We saw staff interacting positively with the young people, they both knew each other well. Staff were always present and they were always engaging young people in either activities or discussing previous or future planned visits.
Managers were available both in the day and at night to support staff and there was an on-call system in place. Staff had regular handovers to share patient information. These were thorough and detailed and contained all the relevant information about all the young people and the current risks on the wards. The service did surveys with the young people every 3 months by an external care consultant, we examined these and they were fairly positive with patients identifying the therapies provided as a positive. Negatives included that young people preferred the old vehicle after it had been replaced with a newer model, managers promised to consult before purchasing another vehicle.

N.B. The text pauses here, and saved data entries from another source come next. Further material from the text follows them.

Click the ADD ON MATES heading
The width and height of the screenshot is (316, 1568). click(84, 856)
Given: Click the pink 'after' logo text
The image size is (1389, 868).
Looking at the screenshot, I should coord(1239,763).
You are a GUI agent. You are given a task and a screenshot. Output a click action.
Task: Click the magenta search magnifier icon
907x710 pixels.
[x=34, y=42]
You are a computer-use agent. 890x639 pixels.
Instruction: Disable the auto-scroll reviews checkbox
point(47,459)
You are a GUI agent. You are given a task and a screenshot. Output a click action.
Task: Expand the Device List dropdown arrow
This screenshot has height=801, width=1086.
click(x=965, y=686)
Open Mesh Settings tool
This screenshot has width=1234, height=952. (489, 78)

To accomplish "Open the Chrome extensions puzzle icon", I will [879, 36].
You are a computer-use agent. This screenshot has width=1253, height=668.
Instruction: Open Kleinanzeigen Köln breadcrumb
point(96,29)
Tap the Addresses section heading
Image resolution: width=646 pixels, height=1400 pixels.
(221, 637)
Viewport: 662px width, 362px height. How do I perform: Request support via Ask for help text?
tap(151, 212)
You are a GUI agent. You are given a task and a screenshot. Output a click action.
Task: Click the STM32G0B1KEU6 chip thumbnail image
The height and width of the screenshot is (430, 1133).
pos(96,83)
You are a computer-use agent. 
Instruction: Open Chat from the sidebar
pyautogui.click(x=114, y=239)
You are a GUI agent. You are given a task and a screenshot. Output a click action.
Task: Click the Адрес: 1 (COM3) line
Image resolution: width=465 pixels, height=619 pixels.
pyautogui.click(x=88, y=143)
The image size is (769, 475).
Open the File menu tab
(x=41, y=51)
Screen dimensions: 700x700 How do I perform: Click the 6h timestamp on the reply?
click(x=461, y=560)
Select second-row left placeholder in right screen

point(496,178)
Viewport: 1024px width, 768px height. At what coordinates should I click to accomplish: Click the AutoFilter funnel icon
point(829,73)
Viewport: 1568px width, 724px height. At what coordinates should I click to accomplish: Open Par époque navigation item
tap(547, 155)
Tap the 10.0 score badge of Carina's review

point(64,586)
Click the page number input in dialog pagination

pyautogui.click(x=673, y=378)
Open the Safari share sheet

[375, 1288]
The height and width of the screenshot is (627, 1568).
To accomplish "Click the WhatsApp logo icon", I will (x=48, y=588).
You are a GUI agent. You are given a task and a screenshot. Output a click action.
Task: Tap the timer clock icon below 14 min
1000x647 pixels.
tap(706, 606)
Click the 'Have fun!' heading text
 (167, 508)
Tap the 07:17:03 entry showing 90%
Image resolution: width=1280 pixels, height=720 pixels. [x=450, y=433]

Workforce wellbeing and enablement
Staff told us they were appreciative that managers had provided a large staff wellbeing centre. This was a separate building from the wards which provided staff with a separate place to relax on breaks. This space included comfortable seating, television and a small kitchen. Several staff had also been supported to engage in additional professional development. Staff told us they felt valued and respected.
Managers conducted staff surveys and had also provided an anonymous feedback opportunity with a locked suggestion box. In response to anonymous whistle blowing, they had commissioned an external service who had offered staff an opportunity to express concerns at an alternative venue. Staff were also offered wellbeing and psychosocial support.